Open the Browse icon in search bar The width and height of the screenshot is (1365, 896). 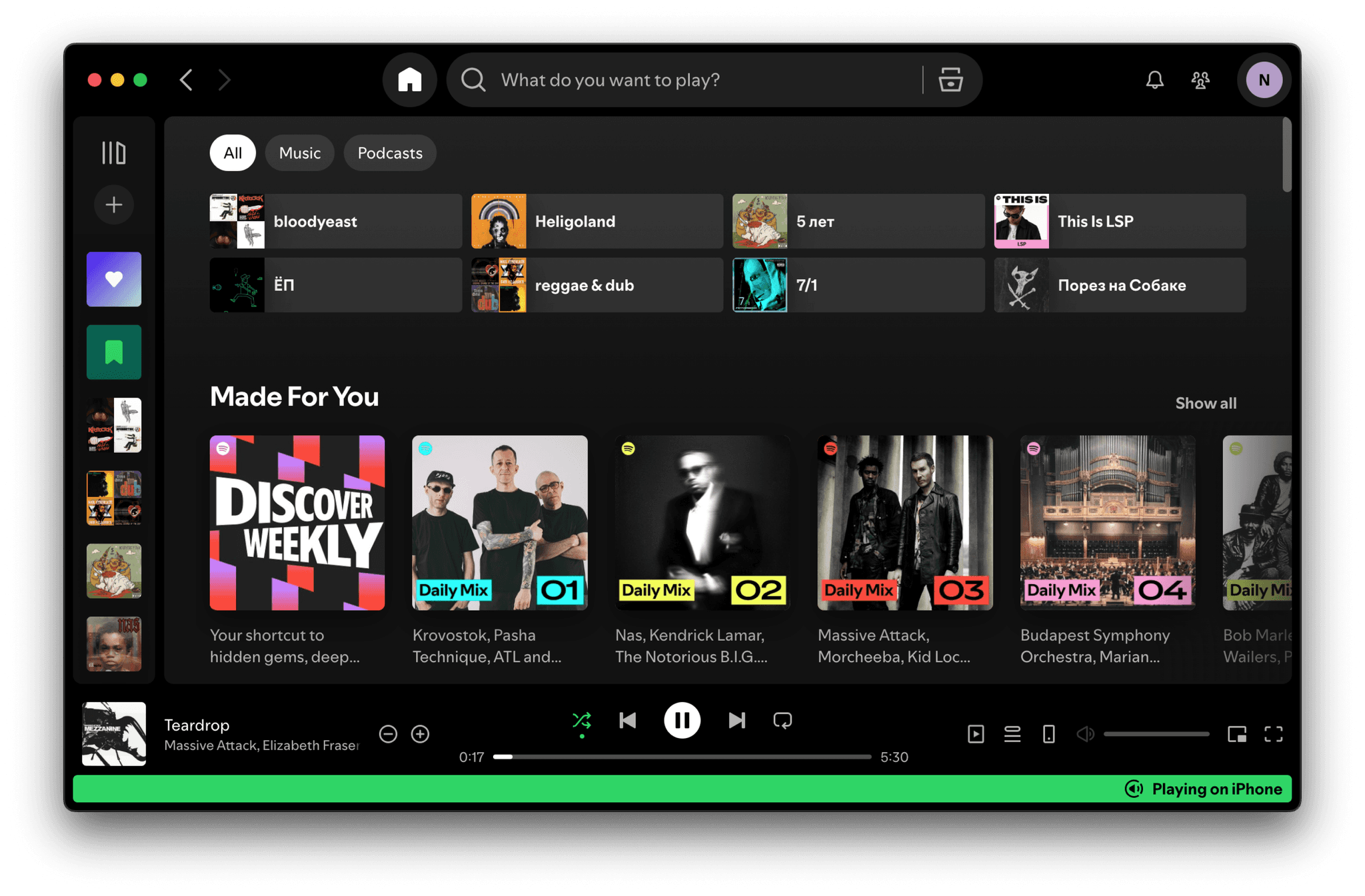point(950,80)
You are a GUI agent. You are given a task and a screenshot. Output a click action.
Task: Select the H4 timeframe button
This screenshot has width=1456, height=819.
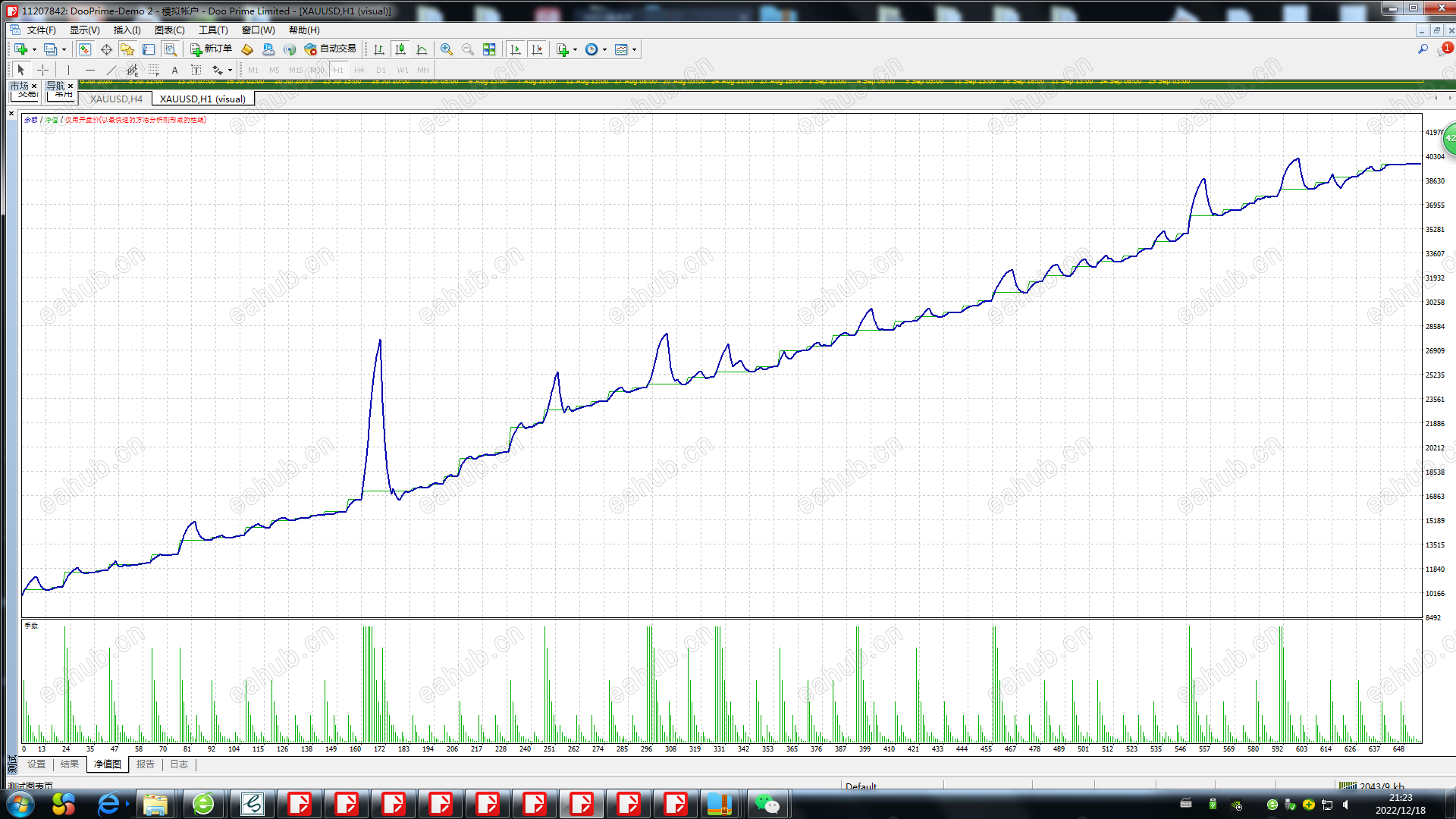359,70
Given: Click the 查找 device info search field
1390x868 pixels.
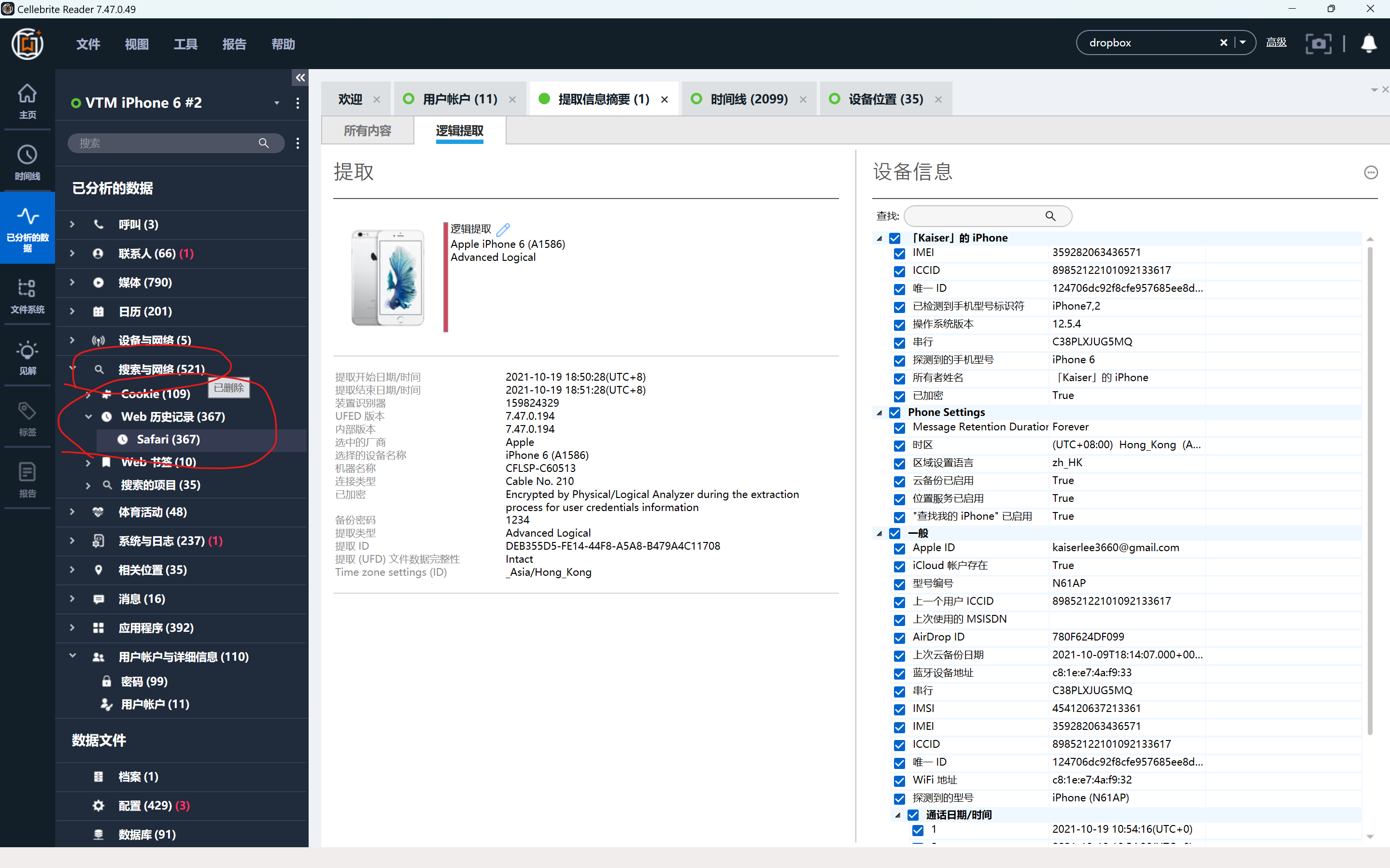Looking at the screenshot, I should [976, 216].
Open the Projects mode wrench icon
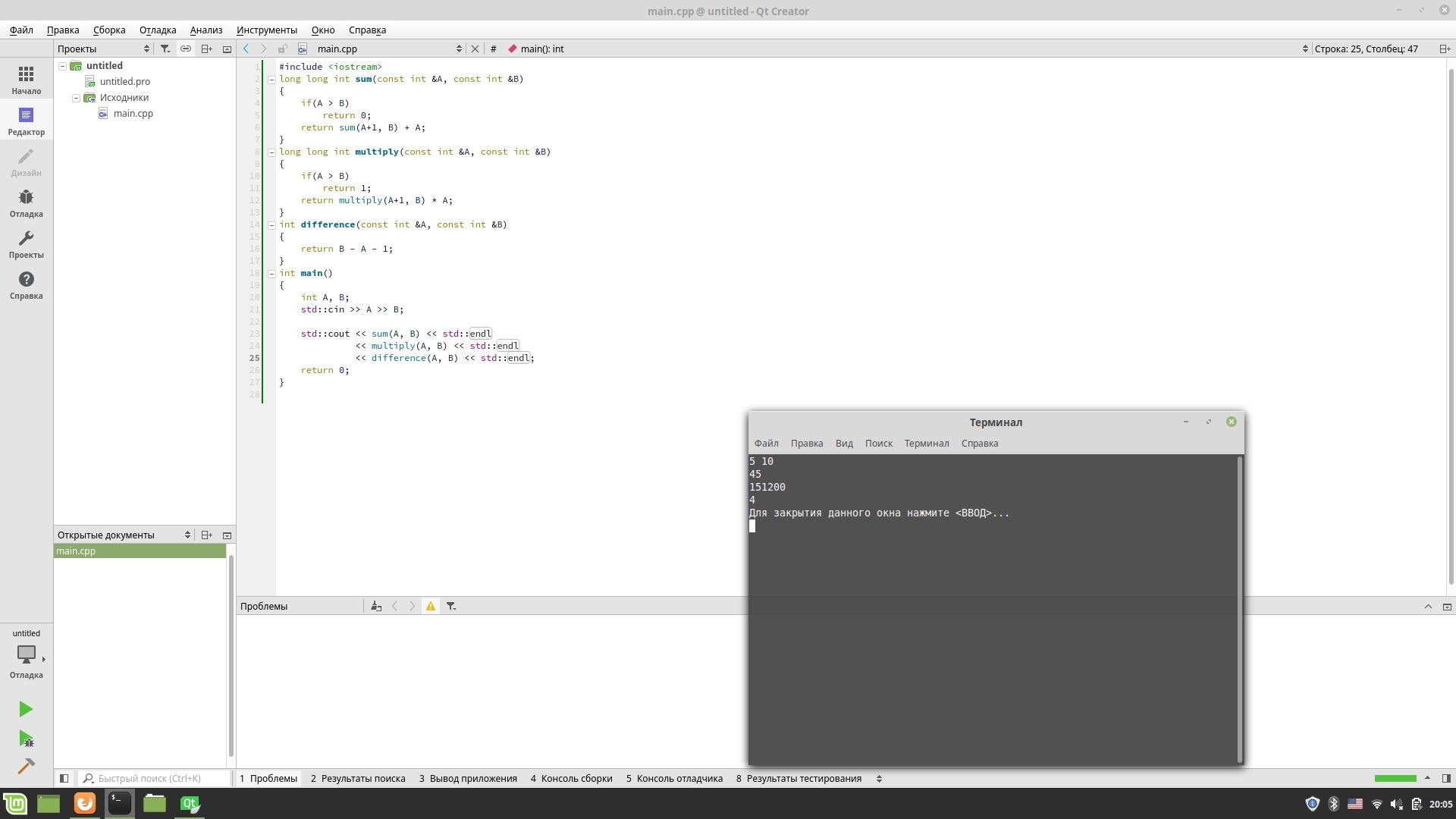Viewport: 1456px width, 819px height. (x=26, y=244)
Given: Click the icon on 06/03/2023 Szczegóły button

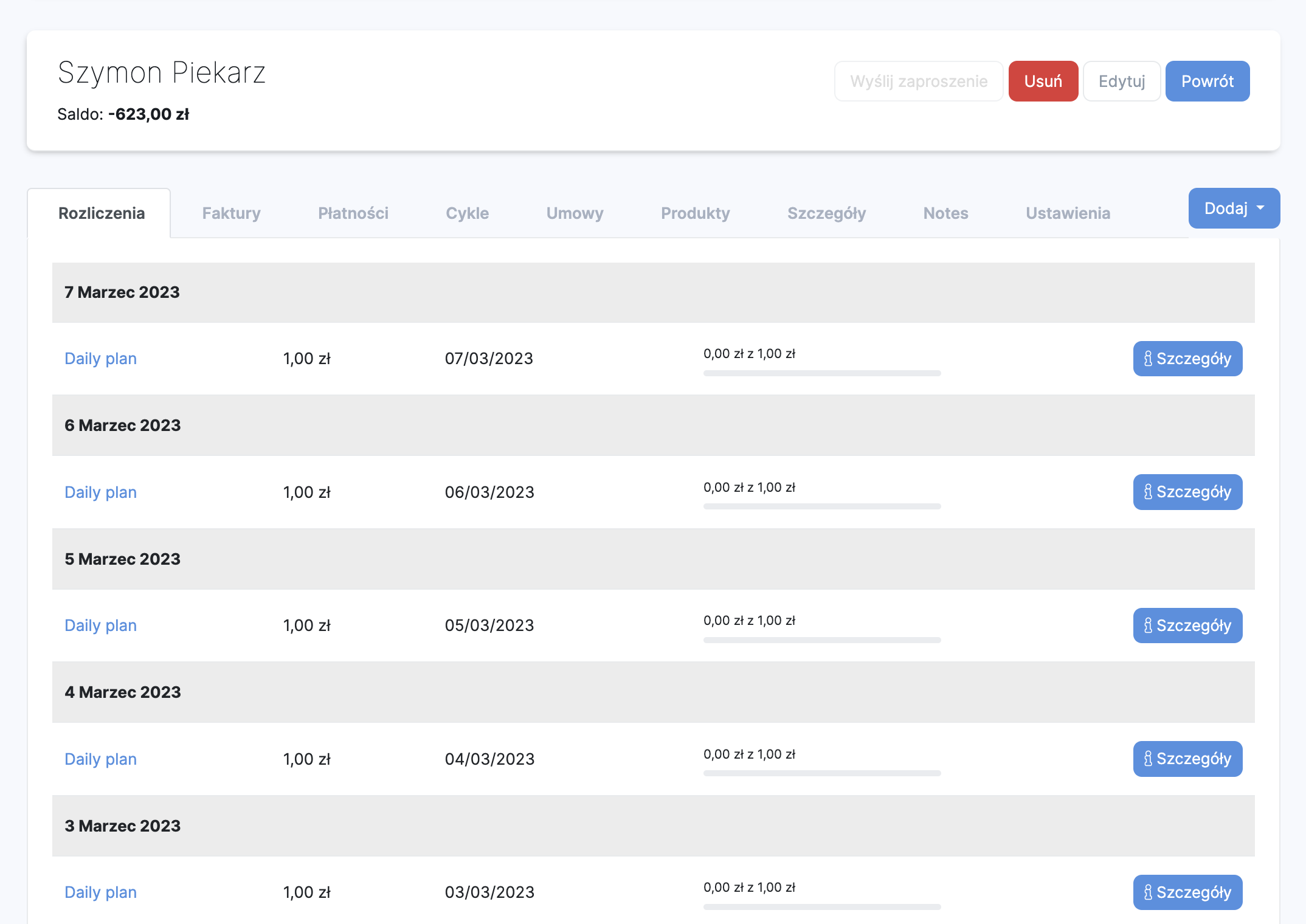Looking at the screenshot, I should pos(1147,492).
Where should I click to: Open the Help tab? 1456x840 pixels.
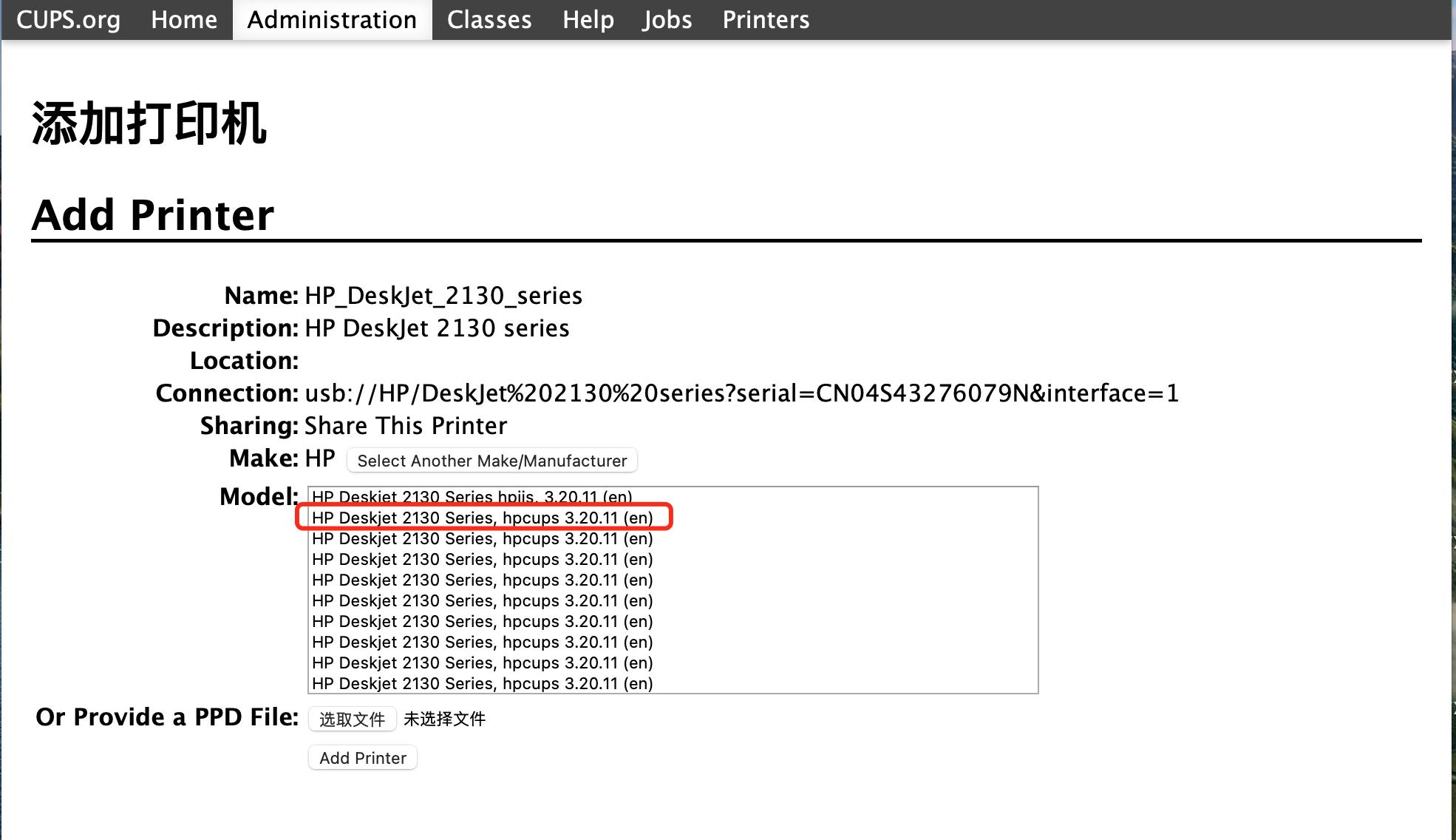coord(588,20)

○ ○ ○

_Exercise details_:
If the records contain pictures, skip them, and transcribe exactly every line from the one with "1390x868 pixels." through the last line.

_Answer to this problem_:
1390x868 pixels.
Looking at the screenshot, I should [976, 216].
Open the Projects mode wrench icon
Viewport: 1456px width, 819px height. (x=26, y=244)
Given: Click the icon on 06/03/2023 Szczegóły button

Looking at the screenshot, I should pos(1147,492).
Where should I click to: Open the Help tab? 1456x840 pixels.
coord(588,20)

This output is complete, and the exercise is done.